» **Challenge A**: Echo the records from their first line through the line that contains "click(19, 115)", keeping every line exactly as it appears, both ends included.

##### Source passage

One of America’s most widely recognized artists even nearly a half-century after his death, Norman Rockwell lived and worked in the Berkshires region of western Massachusetts for the last 25 years of his life. His legacy is preserved and celebrated there in the Norman Rockwell Museum in Stockbridge, which holds the world’s largest collection of his original artworks.
From the first decades of the 20th century through the 1960s, Norman Rockwell was one of America’s best-known illustrators, his images of American life seen in tens of thousands of households each week. He was still in his teens when he became art director for Boy’s Life and went on to illustrate other publications for young readers, and later for magazines that included Life and Country Gentleman.
When he was only 22, he painted his first cover for The Saturday Evening Post, beginning a 47-year relationship that would produce 321 Rockwell cover illustrations that capture forever the essence of American small-town life in the mid-20th century.
His ability to convey nostalgia and the ideals of American life through gentle humor and perceptive characterizations of ordinary people made these magazine covers appealing to everyone. The stories each painting told in the faces and detailed settings were immediately clear, and readers looked forward to each issue as much for the cover as the contents. Among the highlights of the museum’s collection are favorites from his Saturday Evening Post covers. In a similar vein, and another of the museum’s highlights is his Stockbridge Main Street at Christmas.
By 1963 Rockwell’s concerns for social issues led him to move away from these small-town vignettes and turn his talents to other interests. He ended his nearly half a century with The Saturday Evening Post and began painting covers for Look magazine, documenting subjects such as civil rights and fighting poverty.
The success of his wartime paintings of The Four Freedoms, which had raised more than $130 million in War Bonds when they toured the United States during World War II, showed how his images could be a force for change. His direct, almost editorial, style in these paintings for Look carried some powerful messages.
Freed from The Saturday Evening Post’s rule that people of color could only be portrayed in service roles, he tackled segregation with two of his most dynamic works. His first cover for Look was The Problem We All Live With, a dramatic image of a tiny African-American girl walking between U.S. marshals on her way to an all-white school. A later Look cover in 1967, Negro in the Suburbs, again chooses children, this time to document the tensions of integrating neighborhoods. The large original painting, on display at the museum, is as powerful today as it was on a magazine cover in 1967.
The notion that illustration is merely the pictorial retelling of someone else’s story falls flat in the face of Norman Rockwell’s magazine covers and posters. Each of his paintings tells its own story – Black children moving into a White neighborhood, a policeman in a diner with a small runaway boy, a World War II serviceman home for Thanksgiving. Many of them chronicled moments of everyday life, with themes expressing the qualities of small-town America: a little boy with his puppy at the Vet, children playing baseball or sledding, people raking leaves, voting, fishing.

##########
##### Extracted records

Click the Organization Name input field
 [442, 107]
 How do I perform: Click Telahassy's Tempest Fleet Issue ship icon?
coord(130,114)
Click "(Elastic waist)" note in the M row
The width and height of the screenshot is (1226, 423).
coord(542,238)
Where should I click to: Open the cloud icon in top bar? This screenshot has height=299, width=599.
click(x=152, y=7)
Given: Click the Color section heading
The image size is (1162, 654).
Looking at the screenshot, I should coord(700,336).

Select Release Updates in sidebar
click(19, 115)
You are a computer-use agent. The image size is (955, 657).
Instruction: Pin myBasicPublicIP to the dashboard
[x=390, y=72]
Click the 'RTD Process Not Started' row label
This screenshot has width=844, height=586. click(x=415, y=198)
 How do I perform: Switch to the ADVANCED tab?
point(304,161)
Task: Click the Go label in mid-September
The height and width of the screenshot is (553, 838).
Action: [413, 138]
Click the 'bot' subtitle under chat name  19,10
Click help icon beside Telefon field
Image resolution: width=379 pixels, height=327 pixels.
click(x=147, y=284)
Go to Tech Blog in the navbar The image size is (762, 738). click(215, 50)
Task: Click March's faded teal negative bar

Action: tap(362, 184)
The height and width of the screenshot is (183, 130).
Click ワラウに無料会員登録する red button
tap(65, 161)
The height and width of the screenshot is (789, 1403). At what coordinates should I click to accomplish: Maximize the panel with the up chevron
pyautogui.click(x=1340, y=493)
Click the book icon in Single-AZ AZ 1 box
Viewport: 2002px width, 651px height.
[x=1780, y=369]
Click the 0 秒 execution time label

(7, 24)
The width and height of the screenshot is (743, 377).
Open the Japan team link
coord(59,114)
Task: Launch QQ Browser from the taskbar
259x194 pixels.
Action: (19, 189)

##########

» **Challenge B**:
Answer these questions from the passage about Norman Rockwell:
(i) How old was Rockwell when he painted his first cover for The Saturday Evening Post?
(ii) How much did The Four Freedoms raise in War Bonds during their wartime tour?
(iii) In what year did the Look cover Negro in the Suburbs appear?

» **Worked answer A**:
Click the Organization Name input field
 [442, 107]
 How do I perform: Click Telahassy's Tempest Fleet Issue ship icon?
coord(130,114)
Click "(Elastic waist)" note in the M row
The width and height of the screenshot is (1226, 423).
coord(542,238)
Where should I click to: Open the cloud icon in top bar? This screenshot has height=299, width=599.
click(x=152, y=7)
Given: Click the Color section heading
The image size is (1162, 654).
Looking at the screenshot, I should coord(700,336).

Select Release Updates in sidebar
click(19, 115)

» **Worked answer B**:
(i) He was 22.
(ii) More than $130 million.
(iii) 1967.